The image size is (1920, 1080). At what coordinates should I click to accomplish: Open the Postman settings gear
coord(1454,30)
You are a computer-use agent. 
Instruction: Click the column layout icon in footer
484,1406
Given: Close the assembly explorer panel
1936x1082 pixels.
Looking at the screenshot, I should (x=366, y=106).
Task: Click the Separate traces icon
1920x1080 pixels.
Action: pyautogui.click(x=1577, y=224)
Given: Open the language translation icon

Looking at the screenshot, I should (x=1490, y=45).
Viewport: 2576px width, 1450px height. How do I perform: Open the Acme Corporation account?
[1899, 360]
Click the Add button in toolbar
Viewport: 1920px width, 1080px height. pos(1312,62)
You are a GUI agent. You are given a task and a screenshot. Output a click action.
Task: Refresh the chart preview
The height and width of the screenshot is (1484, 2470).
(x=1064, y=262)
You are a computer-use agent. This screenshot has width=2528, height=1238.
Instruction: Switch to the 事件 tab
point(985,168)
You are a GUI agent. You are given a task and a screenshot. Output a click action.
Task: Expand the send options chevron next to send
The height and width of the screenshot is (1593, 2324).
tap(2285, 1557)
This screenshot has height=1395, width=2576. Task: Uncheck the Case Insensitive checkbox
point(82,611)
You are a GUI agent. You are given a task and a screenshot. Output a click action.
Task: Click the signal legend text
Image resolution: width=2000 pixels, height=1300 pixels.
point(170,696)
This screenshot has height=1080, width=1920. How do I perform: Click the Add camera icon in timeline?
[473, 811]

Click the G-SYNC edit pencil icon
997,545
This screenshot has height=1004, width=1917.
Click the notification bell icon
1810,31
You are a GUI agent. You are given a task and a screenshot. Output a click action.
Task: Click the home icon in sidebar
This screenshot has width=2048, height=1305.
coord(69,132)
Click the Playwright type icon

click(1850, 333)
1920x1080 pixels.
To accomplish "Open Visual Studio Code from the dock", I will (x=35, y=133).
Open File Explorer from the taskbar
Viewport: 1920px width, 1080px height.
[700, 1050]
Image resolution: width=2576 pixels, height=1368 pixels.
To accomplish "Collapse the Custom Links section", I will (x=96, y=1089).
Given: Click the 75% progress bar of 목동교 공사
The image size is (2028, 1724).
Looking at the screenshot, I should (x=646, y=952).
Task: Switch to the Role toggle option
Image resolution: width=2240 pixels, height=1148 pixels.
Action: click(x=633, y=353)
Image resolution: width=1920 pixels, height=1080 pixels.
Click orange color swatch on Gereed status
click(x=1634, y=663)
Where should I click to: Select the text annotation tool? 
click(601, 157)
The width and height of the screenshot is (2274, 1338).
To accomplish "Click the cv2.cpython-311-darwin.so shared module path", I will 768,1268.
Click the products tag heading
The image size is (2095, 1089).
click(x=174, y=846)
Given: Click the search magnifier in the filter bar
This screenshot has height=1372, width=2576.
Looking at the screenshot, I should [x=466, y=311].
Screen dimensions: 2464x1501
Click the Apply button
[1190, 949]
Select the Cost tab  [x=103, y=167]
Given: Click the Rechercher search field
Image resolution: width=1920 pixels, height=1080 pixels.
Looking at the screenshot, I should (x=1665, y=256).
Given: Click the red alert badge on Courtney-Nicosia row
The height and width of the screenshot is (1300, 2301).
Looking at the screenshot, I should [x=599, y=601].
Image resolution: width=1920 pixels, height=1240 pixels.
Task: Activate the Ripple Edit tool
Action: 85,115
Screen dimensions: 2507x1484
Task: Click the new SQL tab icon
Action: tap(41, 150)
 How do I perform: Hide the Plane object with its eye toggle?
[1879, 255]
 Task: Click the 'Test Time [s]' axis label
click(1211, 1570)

------------------------

* [Your instructions]:
Taking the material above, extract exactly and only the lines from the line with "Open File Explorer from the taskbar" to the line with "Task: Switch to the Role toggle option", inclusive of both.

* [Exercise answer]:
Open File Explorer from the taskbar
Viewport: 1920px width, 1080px height.
[700, 1050]
Image resolution: width=2576 pixels, height=1368 pixels.
To accomplish "Collapse the Custom Links section", I will (x=96, y=1089).
Given: Click the 75% progress bar of 목동교 공사
The image size is (2028, 1724).
Looking at the screenshot, I should (x=646, y=952).
Task: Switch to the Role toggle option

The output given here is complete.